# [GOAL OF THE EXERCISE]
From the entries below, transcribe exactly the lines between the line holding "Switch to wireframe draw mode icon" and the line holding "is (430, 298).", inclusive; skip all other lines.

=== Begin Enclosure ===

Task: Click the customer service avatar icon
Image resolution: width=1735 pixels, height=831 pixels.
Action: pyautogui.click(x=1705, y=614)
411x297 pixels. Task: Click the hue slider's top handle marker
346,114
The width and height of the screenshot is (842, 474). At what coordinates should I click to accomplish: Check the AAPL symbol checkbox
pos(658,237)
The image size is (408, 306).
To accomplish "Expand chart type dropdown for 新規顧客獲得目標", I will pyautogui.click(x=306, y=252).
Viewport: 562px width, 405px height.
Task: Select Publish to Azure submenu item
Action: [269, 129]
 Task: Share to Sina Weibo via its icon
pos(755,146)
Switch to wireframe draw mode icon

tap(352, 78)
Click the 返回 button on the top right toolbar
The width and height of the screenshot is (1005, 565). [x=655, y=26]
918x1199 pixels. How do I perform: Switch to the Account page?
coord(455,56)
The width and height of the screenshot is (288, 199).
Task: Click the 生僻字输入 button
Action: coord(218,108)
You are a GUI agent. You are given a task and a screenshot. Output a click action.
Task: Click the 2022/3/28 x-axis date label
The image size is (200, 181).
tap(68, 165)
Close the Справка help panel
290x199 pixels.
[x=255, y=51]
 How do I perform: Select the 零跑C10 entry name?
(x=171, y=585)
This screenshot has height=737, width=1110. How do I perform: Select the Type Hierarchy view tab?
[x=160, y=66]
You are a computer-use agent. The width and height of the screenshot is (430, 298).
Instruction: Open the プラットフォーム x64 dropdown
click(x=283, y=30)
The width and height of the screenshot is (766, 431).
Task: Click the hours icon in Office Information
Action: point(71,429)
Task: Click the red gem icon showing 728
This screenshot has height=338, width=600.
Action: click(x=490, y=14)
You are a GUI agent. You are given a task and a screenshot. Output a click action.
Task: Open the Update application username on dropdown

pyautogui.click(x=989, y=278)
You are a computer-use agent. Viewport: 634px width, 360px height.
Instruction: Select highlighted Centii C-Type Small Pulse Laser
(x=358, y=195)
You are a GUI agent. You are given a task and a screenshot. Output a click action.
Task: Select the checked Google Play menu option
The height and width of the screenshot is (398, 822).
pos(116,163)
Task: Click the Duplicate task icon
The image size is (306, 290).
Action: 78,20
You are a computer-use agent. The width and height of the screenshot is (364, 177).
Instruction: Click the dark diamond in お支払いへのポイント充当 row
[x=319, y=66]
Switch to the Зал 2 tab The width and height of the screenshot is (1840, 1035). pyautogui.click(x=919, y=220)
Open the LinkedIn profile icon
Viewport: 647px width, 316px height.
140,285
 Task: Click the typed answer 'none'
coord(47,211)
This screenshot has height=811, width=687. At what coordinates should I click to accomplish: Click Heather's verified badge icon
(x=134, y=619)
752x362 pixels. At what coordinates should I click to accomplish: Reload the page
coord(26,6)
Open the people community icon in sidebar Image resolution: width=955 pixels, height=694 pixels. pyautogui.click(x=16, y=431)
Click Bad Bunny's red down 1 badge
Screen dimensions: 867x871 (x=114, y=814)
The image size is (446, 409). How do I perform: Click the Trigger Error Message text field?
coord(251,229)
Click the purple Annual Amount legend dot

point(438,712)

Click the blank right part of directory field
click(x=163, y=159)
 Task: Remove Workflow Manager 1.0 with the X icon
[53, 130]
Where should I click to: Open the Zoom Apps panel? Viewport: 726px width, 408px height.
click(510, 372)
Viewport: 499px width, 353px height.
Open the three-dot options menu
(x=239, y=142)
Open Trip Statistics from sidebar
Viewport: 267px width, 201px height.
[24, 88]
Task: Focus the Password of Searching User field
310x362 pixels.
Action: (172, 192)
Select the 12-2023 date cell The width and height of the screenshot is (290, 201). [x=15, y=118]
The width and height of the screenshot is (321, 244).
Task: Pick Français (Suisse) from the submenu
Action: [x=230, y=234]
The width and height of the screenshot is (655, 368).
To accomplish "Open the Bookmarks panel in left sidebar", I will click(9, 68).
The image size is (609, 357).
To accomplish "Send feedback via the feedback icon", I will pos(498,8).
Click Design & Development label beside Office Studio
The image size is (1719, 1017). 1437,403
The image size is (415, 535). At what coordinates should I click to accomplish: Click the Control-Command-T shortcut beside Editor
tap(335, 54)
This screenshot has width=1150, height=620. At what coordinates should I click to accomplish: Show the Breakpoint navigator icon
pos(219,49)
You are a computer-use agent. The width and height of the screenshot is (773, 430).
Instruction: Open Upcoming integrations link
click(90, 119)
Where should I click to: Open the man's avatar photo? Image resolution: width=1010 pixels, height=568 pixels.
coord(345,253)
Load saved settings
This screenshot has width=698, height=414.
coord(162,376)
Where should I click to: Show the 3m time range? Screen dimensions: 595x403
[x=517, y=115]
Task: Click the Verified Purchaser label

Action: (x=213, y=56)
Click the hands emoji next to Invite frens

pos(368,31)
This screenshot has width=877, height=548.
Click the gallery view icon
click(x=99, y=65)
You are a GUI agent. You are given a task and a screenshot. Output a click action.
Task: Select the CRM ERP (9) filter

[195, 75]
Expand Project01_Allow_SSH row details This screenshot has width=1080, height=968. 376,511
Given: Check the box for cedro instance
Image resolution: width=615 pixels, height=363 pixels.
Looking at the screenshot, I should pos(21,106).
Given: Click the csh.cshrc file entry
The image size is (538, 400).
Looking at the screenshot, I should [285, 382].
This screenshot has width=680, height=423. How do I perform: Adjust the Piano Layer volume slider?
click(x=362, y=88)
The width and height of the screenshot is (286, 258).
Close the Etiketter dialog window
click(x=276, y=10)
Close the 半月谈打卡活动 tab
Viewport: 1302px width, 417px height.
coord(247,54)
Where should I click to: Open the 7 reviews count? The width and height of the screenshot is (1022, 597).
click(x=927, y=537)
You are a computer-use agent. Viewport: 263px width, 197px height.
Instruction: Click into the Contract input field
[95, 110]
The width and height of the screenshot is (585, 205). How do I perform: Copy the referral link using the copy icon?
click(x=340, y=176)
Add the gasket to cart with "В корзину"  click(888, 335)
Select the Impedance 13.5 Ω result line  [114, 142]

=== End Enclosure ===

# [TASK ANSWER]
Switch to wireframe draw mode icon

tap(352, 78)
Click the 返回 button on the top right toolbar
The width and height of the screenshot is (1005, 565). [x=655, y=26]
918x1199 pixels. How do I perform: Switch to the Account page?
coord(455,56)
The width and height of the screenshot is (288, 199).
Task: Click the 生僻字输入 button
Action: coord(218,108)
You are a GUI agent. You are given a task and a screenshot. Output a click action.
Task: Click the 2022/3/28 x-axis date label
The image size is (200, 181).
tap(68, 165)
Close the Справка help panel
290x199 pixels.
[x=255, y=51]
 How do I perform: Select the 零跑C10 entry name?
(x=171, y=585)
This screenshot has height=737, width=1110. How do I perform: Select the Type Hierarchy view tab?
[x=160, y=66]
You are a computer-use agent. The width and height of the screenshot is (430, 298).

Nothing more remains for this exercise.